**Exercise**
Lines from the one containing "Instruction: Go back" through the final line of the data, restated word for word and free of pictures, make up the whole answer.

**Source data**
»»
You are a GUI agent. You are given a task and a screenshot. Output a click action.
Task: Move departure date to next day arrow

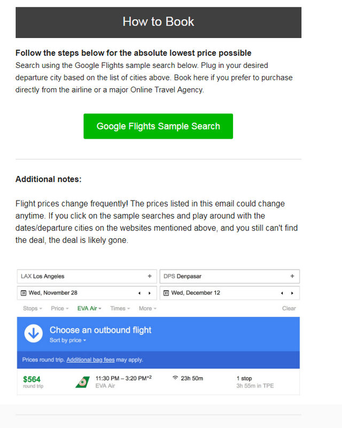click(x=150, y=293)
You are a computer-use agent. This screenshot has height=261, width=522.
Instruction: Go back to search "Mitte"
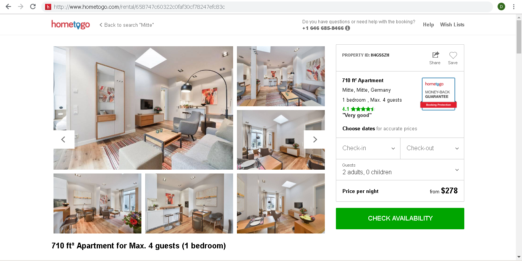[x=126, y=25]
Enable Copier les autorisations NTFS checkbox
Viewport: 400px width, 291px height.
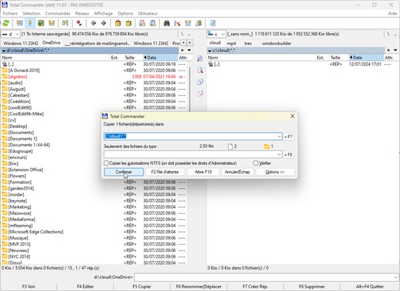(107, 163)
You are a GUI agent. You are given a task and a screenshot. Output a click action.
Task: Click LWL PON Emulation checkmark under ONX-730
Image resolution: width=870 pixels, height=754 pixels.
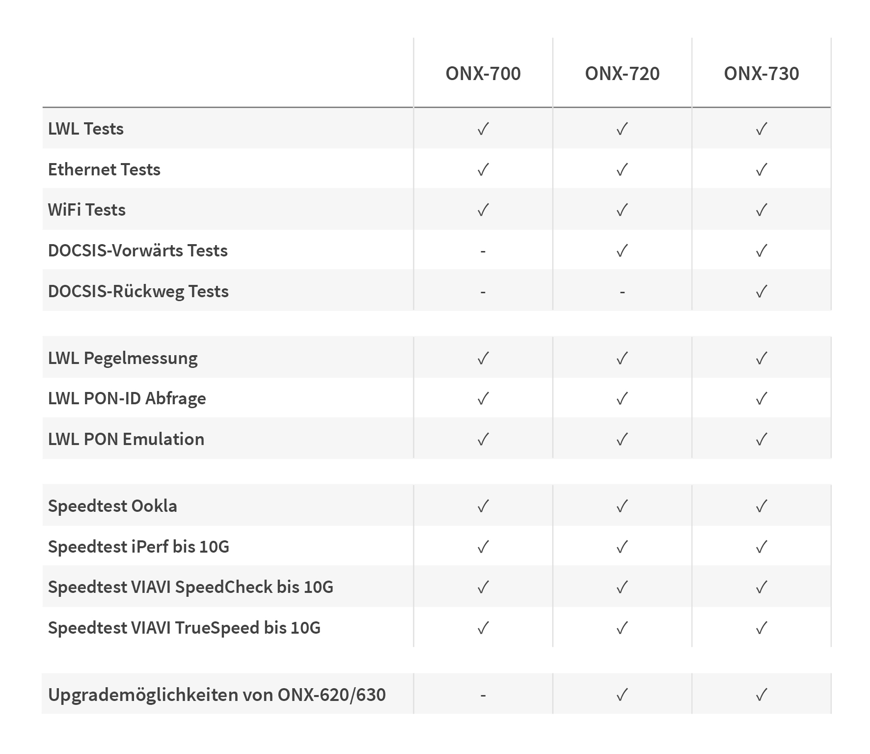point(761,439)
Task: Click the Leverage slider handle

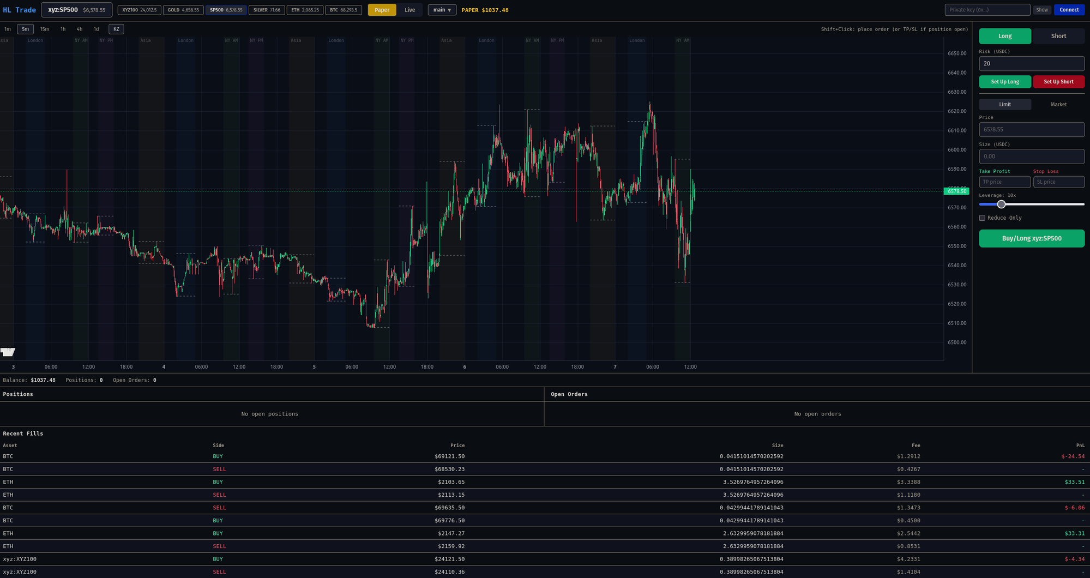Action: [1001, 204]
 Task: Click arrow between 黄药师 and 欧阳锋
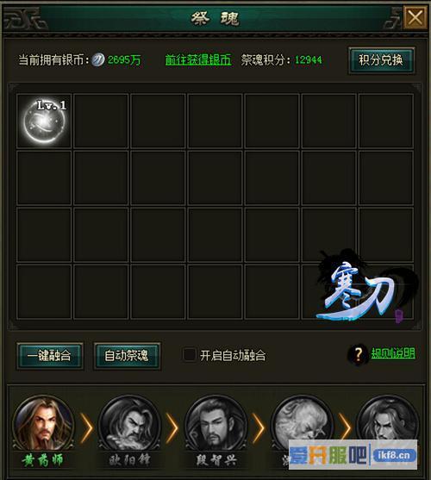coord(86,428)
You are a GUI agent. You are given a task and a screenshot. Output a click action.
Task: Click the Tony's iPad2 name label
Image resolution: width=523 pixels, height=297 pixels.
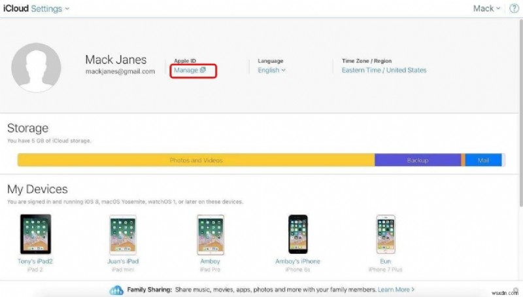point(35,261)
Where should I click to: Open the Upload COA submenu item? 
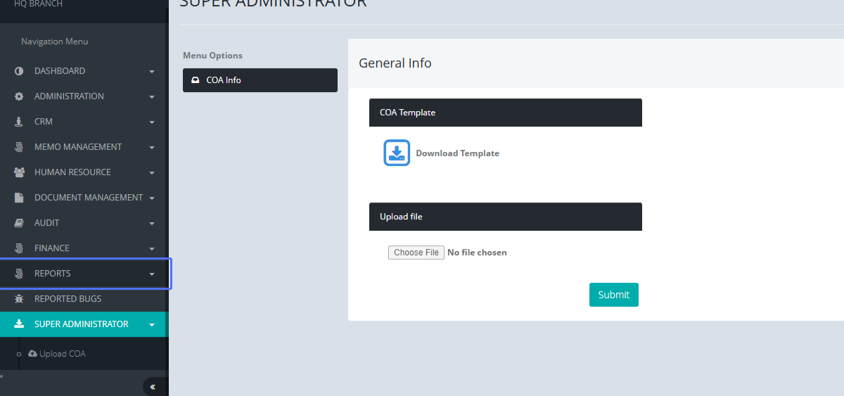coord(62,354)
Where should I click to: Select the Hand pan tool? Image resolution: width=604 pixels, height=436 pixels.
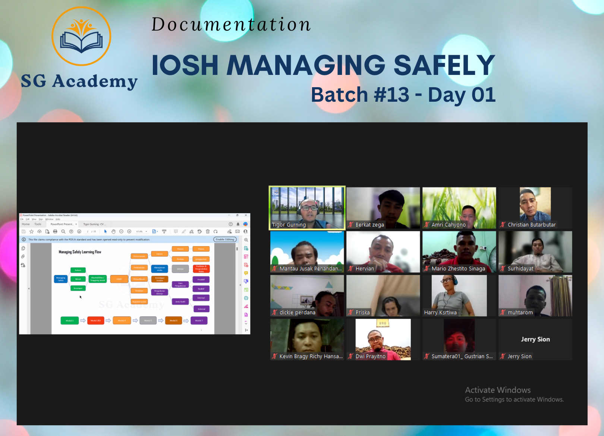(x=113, y=231)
««
**Solution**
Instruction: Go back to search "Mitte"
[x=126, y=25]
Enable Copier les autorisations NTFS checkbox
Viewport: 400px width, 291px height.
(107, 163)
You are a GUI agent. You are given a task and a screenshot. Output a click action.
Task: Click LWL PON Emulation checkmark under ONX-730
Image resolution: width=870 pixels, height=754 pixels.
point(761,439)
Task: Click the Leverage slider handle

Action: [1001, 204]
 Task: Click arrow between 黄药师 and 欧阳锋
coord(86,428)
You are a GUI agent. You are given a task and a screenshot. Output a click action.
Task: Click the Tony's iPad2 name label
Image resolution: width=523 pixels, height=297 pixels.
point(35,261)
Where should I click to: Open the Upload COA submenu item? 
coord(62,354)
Where should I click to: Select the Hand pan tool? Image resolution: width=604 pixels, height=436 pixels.
(x=113, y=231)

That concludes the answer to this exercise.